Morgan Stanley (MS) said in a research report Monday that the first-half earnings season saw an inflection in companies discussing artificial intelligence (AI), with around 15% of firms quantifying a revenue or cost-benefit from using machine learning across a broad spectrum of applications. Of the 316 qualifying companies that mentioned AI, 106 explicitly cited fundamental business improvement from using AI or machine learning.
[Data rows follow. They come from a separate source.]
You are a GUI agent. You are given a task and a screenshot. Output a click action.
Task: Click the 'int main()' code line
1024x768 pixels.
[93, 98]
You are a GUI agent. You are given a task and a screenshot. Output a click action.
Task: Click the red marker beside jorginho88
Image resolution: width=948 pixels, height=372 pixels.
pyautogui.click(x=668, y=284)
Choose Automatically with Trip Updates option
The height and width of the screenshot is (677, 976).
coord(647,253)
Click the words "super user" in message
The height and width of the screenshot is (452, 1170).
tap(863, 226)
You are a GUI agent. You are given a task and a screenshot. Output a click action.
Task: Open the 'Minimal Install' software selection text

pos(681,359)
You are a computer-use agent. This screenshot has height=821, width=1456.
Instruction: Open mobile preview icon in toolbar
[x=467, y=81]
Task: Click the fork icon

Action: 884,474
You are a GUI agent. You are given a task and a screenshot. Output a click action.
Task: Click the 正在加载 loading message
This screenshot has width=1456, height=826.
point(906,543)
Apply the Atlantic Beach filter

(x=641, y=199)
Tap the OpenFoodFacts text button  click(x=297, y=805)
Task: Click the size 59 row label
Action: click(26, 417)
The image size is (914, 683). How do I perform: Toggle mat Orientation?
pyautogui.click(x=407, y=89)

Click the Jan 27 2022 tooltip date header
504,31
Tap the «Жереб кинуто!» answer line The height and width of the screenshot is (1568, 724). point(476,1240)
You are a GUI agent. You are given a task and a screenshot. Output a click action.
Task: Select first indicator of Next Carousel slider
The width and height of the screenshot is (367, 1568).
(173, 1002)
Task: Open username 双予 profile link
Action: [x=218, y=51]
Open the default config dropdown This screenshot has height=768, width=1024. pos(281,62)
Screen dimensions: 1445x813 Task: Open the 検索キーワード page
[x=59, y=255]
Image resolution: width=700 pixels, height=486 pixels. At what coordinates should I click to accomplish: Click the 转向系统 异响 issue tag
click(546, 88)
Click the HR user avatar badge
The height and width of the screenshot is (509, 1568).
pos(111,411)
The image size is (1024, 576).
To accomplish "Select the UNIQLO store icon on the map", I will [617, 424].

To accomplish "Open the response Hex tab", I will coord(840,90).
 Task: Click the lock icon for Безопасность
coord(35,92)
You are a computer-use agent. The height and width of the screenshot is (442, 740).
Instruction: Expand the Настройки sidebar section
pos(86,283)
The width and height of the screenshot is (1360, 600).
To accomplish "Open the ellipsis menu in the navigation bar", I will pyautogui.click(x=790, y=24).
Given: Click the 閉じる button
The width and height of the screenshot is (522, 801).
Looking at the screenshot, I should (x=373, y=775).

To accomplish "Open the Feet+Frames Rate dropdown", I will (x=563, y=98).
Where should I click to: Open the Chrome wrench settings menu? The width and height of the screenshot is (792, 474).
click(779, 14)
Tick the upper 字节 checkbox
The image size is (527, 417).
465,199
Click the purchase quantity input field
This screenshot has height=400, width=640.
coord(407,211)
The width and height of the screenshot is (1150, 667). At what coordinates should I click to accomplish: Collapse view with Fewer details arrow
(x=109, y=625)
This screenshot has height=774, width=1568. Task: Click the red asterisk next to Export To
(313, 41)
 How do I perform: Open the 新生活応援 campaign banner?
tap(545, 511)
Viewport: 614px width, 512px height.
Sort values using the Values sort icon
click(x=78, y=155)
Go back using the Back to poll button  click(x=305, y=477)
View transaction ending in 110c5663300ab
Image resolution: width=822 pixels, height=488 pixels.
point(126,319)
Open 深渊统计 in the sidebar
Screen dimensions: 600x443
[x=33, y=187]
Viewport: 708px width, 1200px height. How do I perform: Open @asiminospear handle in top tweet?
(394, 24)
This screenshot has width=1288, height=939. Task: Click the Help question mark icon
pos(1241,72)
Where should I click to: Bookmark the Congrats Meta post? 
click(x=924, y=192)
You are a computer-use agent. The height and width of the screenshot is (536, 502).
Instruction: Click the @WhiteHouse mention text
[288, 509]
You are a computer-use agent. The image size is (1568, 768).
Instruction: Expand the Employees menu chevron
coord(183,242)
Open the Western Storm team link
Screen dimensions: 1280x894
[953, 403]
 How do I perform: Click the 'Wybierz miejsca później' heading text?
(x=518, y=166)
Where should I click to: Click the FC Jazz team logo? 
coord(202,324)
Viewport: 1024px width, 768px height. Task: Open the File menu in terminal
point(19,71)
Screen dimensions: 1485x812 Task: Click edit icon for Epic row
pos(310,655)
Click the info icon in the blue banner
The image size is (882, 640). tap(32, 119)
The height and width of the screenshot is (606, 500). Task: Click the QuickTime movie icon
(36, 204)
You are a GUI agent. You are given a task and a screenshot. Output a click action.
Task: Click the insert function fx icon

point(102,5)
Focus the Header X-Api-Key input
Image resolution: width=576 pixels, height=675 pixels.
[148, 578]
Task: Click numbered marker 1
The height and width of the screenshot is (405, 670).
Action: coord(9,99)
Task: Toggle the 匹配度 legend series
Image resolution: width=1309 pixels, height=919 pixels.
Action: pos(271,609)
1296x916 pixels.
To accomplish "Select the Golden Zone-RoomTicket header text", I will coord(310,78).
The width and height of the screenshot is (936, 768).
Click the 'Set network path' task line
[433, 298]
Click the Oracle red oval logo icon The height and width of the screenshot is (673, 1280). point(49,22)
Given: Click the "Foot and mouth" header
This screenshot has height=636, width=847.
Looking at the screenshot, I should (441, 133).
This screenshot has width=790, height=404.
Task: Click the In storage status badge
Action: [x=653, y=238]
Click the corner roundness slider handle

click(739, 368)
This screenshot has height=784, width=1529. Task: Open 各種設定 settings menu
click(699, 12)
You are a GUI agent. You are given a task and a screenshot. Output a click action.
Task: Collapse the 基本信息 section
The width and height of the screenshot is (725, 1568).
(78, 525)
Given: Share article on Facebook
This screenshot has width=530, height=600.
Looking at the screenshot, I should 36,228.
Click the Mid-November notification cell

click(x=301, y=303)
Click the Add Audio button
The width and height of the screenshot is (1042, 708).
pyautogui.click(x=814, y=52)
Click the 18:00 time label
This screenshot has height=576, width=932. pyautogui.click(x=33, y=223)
29 quantified the revenue opportunity, 36 quantified a cost or productivity gain, 12 discussed customer service and in-housing as the lowest-hanging fruit, 8 saw efficiency and in-housing of creative advertising, 82 other comments referred qualitatively to revenue or cost gains, analysts led by Edward Stanley wrote. The lion’s share of this activity occurred in the U.S.
The bank’s analysis covered global companies with a market cap greater than $10 billion, which reported results since July 1. The three most significant trends among non-tech company earnings were biopharma gains from AI applications from strain selection to regulatory filings; large-cap banks discussing costs savings and onboarding from autonomous and in-house customer service; and legal use cases from summaries to drafting appearing across the spectrum of reporting companies.
Rival Wall Street giant Goldman Sachs (GS) said AI adoption will likely have a meaningful impact on the U.S. economy sometime between 2025 and 2030.